◆ Material for the task
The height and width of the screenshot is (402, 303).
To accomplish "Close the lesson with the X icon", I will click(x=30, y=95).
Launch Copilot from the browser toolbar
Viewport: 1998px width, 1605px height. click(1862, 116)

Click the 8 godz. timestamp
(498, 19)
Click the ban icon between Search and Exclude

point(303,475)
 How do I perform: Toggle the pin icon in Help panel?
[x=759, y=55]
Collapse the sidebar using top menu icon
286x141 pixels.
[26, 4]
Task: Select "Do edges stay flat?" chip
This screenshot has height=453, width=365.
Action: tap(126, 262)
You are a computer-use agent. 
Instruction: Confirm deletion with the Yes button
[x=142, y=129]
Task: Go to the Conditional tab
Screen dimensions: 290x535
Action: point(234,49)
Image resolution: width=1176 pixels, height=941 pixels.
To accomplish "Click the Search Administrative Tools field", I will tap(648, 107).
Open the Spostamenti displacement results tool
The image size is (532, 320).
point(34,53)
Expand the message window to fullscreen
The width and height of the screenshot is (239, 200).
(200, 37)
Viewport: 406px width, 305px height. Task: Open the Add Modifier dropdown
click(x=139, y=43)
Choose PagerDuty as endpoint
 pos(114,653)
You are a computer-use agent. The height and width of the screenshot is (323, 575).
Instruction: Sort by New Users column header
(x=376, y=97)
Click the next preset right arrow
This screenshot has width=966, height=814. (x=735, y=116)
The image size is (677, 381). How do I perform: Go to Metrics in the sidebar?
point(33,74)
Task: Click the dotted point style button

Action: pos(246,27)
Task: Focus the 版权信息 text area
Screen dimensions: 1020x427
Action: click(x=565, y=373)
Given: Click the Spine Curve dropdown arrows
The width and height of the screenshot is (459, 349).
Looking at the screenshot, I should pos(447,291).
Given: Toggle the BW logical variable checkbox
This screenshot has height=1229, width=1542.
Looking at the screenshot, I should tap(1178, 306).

◆ The exercise
Copy every row above word for word, keeping each line and its line breaks as given.

◆ Solution to this problem
The height and width of the screenshot is (402, 303).
To accomplish "Close the lesson with the X icon", I will click(x=30, y=95).
Launch Copilot from the browser toolbar
Viewport: 1998px width, 1605px height. click(1862, 116)

Click the 8 godz. timestamp
(498, 19)
Click the ban icon between Search and Exclude

point(303,475)
 How do I perform: Toggle the pin icon in Help panel?
[x=759, y=55]
Collapse the sidebar using top menu icon
286x141 pixels.
[26, 4]
Task: Select "Do edges stay flat?" chip
This screenshot has height=453, width=365.
Action: tap(126, 262)
You are a computer-use agent. 
Instruction: Confirm deletion with the Yes button
[x=142, y=129]
Task: Go to the Conditional tab
Screen dimensions: 290x535
Action: point(234,49)
Image resolution: width=1176 pixels, height=941 pixels.
To accomplish "Click the Search Administrative Tools field", I will tap(648, 107).
Open the Spostamenti displacement results tool
The image size is (532, 320).
point(34,53)
Expand the message window to fullscreen
The width and height of the screenshot is (239, 200).
(200, 37)
Viewport: 406px width, 305px height. Task: Open the Add Modifier dropdown
click(x=139, y=43)
Choose PagerDuty as endpoint
 pos(114,653)
You are a computer-use agent. The height and width of the screenshot is (323, 575).
Instruction: Sort by New Users column header
(x=376, y=97)
Click the next preset right arrow
This screenshot has width=966, height=814. (x=735, y=116)
The image size is (677, 381). How do I perform: Go to Metrics in the sidebar?
point(33,74)
Task: Click the dotted point style button

Action: pos(246,27)
Task: Focus the 版权信息 text area
Screen dimensions: 1020x427
Action: click(x=565, y=373)
Given: Click the Spine Curve dropdown arrows
The width and height of the screenshot is (459, 349).
Looking at the screenshot, I should pos(447,291).
Given: Toggle the BW logical variable checkbox
This screenshot has height=1229, width=1542.
Looking at the screenshot, I should tap(1178, 306).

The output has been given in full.